O SR. EFRAIM MORAIS (PFL - PI) - Os fins não justificam os meios, porque pelo errado não se chega ao certo. Basta ver em que deu a Revolução Soviética, que levou à prática aquele princípio maquiavélico.

Hélio Bicudo não hesita em atribuir a Lula a responsabilidade política, que embute um crime de lesa-Constituição, pela disfuncionalidade de seu Governo. Disse, ainda, Hélio Bicudo:

         Ele (Lula) dividiu o Governo como se estivéssemos num sistema parlamentarista. É o chefe do Estado, mas não do Governo. Nisso há, aliás, uma clara violação da Constituição, que é presidencialista. A conseqüência foi o aparelhamento do Estado, um Governo sem projeto e essa tática de alcançar resultados pela corrupção do Congresso Nacional.
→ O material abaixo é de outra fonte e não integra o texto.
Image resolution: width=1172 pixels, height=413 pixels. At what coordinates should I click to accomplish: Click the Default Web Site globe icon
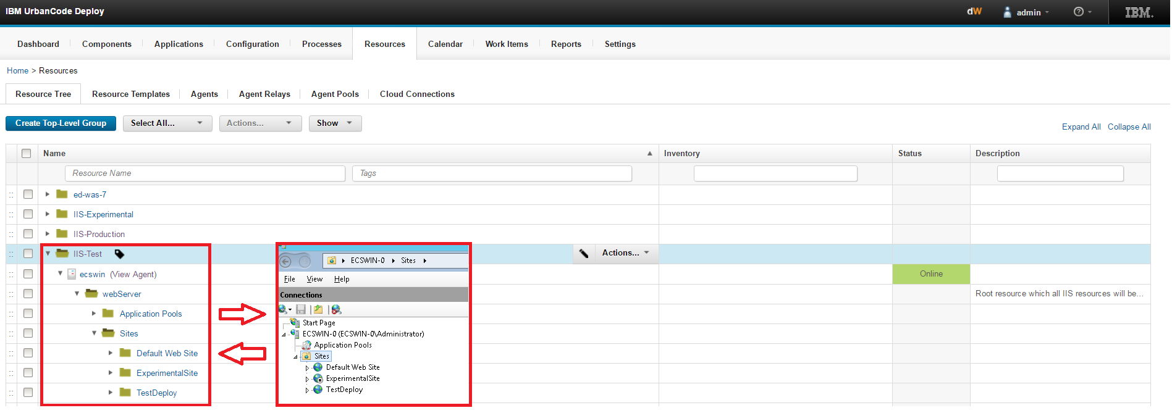click(318, 367)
Na mesma edição da revista Veja, há outra matéria a respeito do PT, intitulada “A Agonia de um Partido”, cuja leitura recomendo e que mostra o perfil centralizador da direção daquela legenda, que permitiu que uma pequena cúpula agisse à revelia da militância.

Diz a matéria, Sr. Presidente, assinada pelo repórter Marcelo Carneiro, que, para os petistas hoje pegos em flagrante litígio com a lisura, a democracia - assim como a ética - jamais foi um fim em si mesmo, mas apenas um meio de chegar ao poder.

É apenas um recurso estratégico. Usa-se a democracia para, a seguir, acabar com ela.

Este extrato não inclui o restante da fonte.